ОТРЫВОК ТЕКСТА →
Еще совсем маленький горожанин я для себя открывал белорусскую провинцию. Тогда не было автовокзалов, оборудованных станций, и автобусы парковались на площадках городов, на пыльных околицах сел или местечек или на площадках у какой–нибудь достопримечательности типа клуба, магазина. Провинция казалась скучной и тоскливой, и жить там не хотелось. Помню, как летним солнечным днем мама оставляла меня на деревенской конечной станции у шапочно знакомых людей, пока сама оборачивалась одним–двумя рейсами. Обычно это были молодые приятные женщины, которые к чужому ребенку проявляли радушие и оказывали гостеприимство. И мама совершенно без опаски меня им доверяла. Удивительные отношения! Перед глазами стоит простая хата, в которой и достатка–то нет, зато как–то по–доброму она залита солнечными лучами, а перед ней — такой же светлый двор, зеленая трава, широкая тропинка, а дальше пруд или озеро. Уютная деревенская картинка из детства…
Я был очевидцем, как пьяный водитель на КаВЗе ночью гонял по территории гаража. Дежурный диспетчер, дабы пресечь хулиганскую выходку, запер ворота, но для куражащегося пьяницы это не стало преградой. Он вырвался за пределы автопарка и растерянный диспетчер удивленно орал:
— Ну как же этот гад выехал с территории?
Другой водитель ему и подсказал:
— У тебя же ворота на мойку открыты настежь!
В те времена на мойке и в помине не было механики, поэтому женщины длинными щетками терли бока автобусов, едва дотягиваясь до крыши. Внутри салон смывали из шланга, регулируя струю пальцами рук. Как–то, помогая женщинам, я провалился ногой в щель между двумя панелями для стока воды, мама едва поймала мой ботинок, который чуть не унесло потоком.
Самым скучным делом в маминой работе была сдача выручки. На центральном автовокзале долго стоял большой деревянный барак. Внутри него было несколько касс с окошками и большой зал с множеством столов, за которыми кондукторы считали свою выручку. Монеты разного достоинства мама собирала в столбики разной высоты и выставляла на стол. Бумажные деньги тоже складывала по купюрам. А я в это время не знал, чем себя занять.
С мамой я достаточно покатался по деревням и весям республики: Боровляны, Валерьяны, Волковыск, Дзержинск, Заславль, Колодищи, Логойск, Масюковщина, Мачулищи, Острошицкий Городок, Радошковичи, Раков, Самохваловичи, Семков Городок, Смолевичи, Смиловичи, Станьково, Столбцы, Фаниполь. Всех мест и местечек уже не помню…
Однажды мама рассказала подруге историю из своей кондукторской жизни, которую невольно услышал и я. Прошли годы. Я повзрослел и решил расспросить ее об этом подробнее, но, к сожалению, мама этот интересный случай уже забыла.

ЗАДАНИЕ →
Как могли бы продолжиться воспоминания о детских поездках с мамой-кондуктором? Допишите их, начав сразу после последнего предложения.

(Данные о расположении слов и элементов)
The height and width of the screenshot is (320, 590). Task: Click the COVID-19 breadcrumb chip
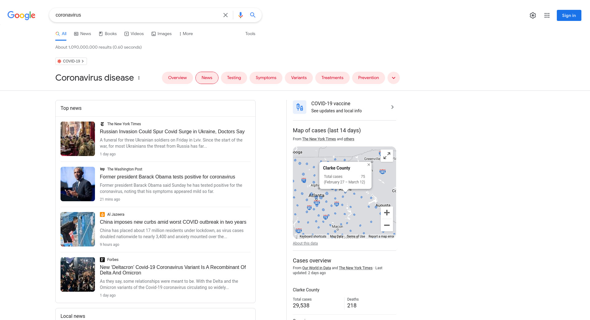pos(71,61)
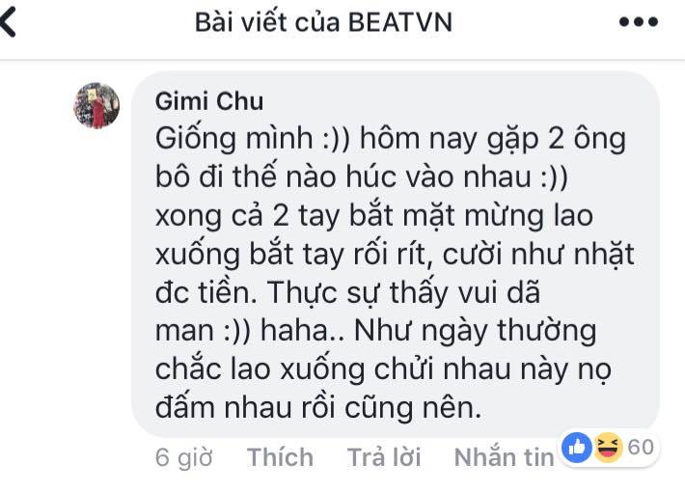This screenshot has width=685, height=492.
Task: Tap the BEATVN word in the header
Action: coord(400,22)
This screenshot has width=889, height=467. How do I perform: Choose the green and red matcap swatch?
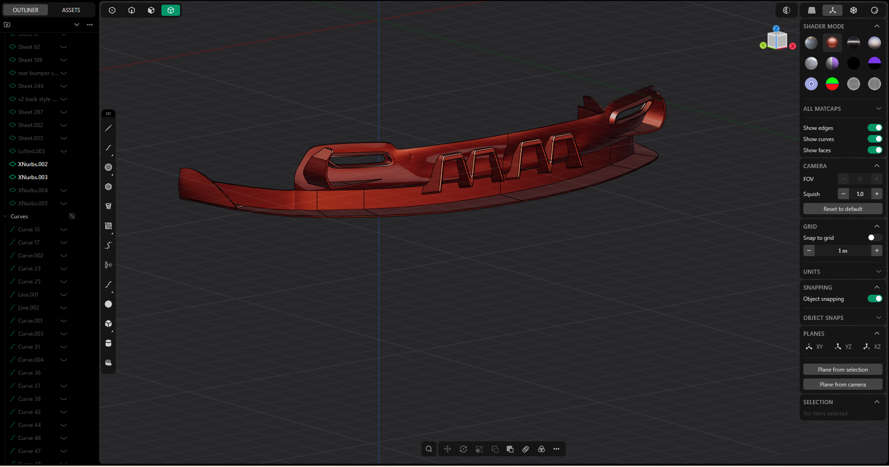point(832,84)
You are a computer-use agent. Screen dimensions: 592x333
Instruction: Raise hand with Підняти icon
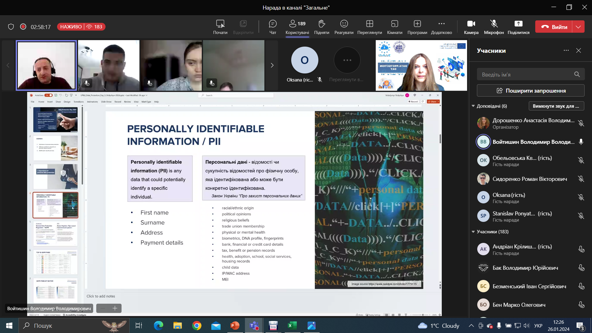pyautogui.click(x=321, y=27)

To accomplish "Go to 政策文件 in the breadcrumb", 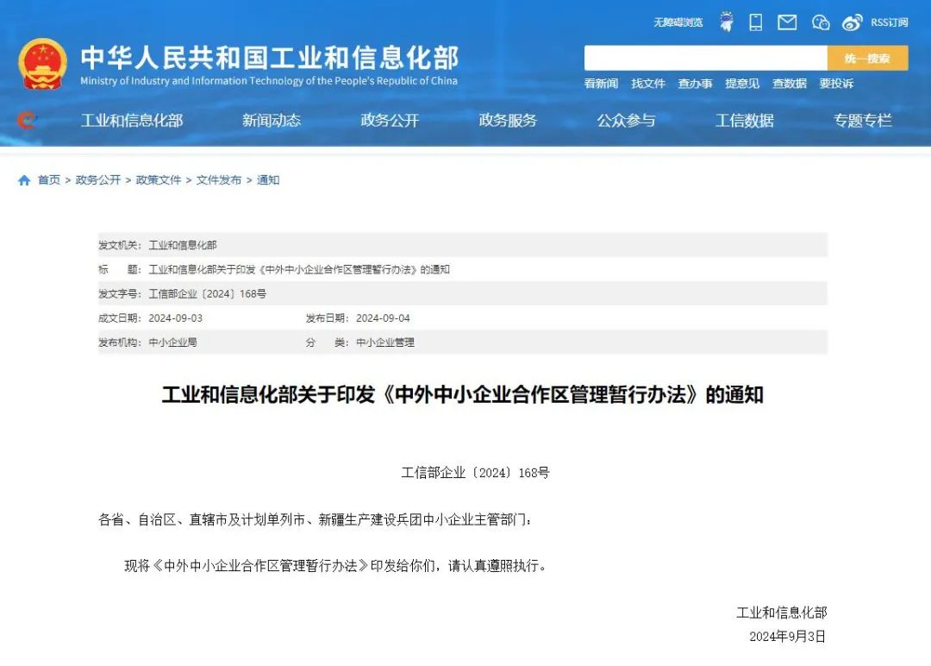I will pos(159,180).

ОТВЕТ →
Дело было в шестидесятые годы прошлого века, во время рейса, в час пик, когда салон автобуса забит пассажирами. Тогда стоимость проезда в пригородном автобусе зависела от дальности поездки, и у кондуктора были билеты разного достоинства: 5, 10, 15, 20 копеек… Во время работы кондукторы чуть ли не на каждом пальчике, как перстни носили рулончики билетов на резинках. Задача кондуктора заключалась в том, чтобы выдать билет пассажиру и проконтролировать, чтобы он вышел на своей остановке. Ведь и тогда на линии работали контролеры. Чтобы не попасть им на карандаш, требовалась хорошая зрительная память, и мама ею обладала.
Очередная остановка, народ выгрузился–загрузился, и тут мама обратила внимание, что в салоне не хватает одного пассажира, который согласно купленному билету не доехал до места. Казалось бы, ну и Бог с ним, ведь не проехал же лишнего! Однако маму непорядок насторожил, она звонком дала сигнал водителю, чтобы тот не двигался, сама выскочила из салона.
Оказалось, что «потерявшийся» пассажир вышел из автобуса и положил голову под колесо! Если бы не мамина бдительность, то чудак погиб бы и своей смертью наделал неприятностей себе, родным и водителю. Вот так благодаря внимательности мама спасла пассажира от глупой смерти, а водителя — от тюремного срока.
Когда нас считали еще малышней, к нам во двор приезжал автобус без окон, размалеванный картинками из мультфильмов и милым каждому детскому сердцу названием «Малютка». Это был передвижной кинозал для демонстрации мультфильмов. Мы любили узкий салон этого списанного автобуса, низенькие стульчики со спинками, стрекотание кинопередвижки и мультяшных героев на экране — счастливая пора шестидесятых. Новость о приезде «Малютки» моментально разносилась по окрестным дворам, и детишки с сияющими лицами бежали к родителям за десятью копейками на мультсеанс. Это было ни с чем не сравнимое радостное событие для всех, и если чьих–то родителей не оказывалось дома, то разыгрывалась самая настоящая драма, впрочем, всегда с хорошим концом.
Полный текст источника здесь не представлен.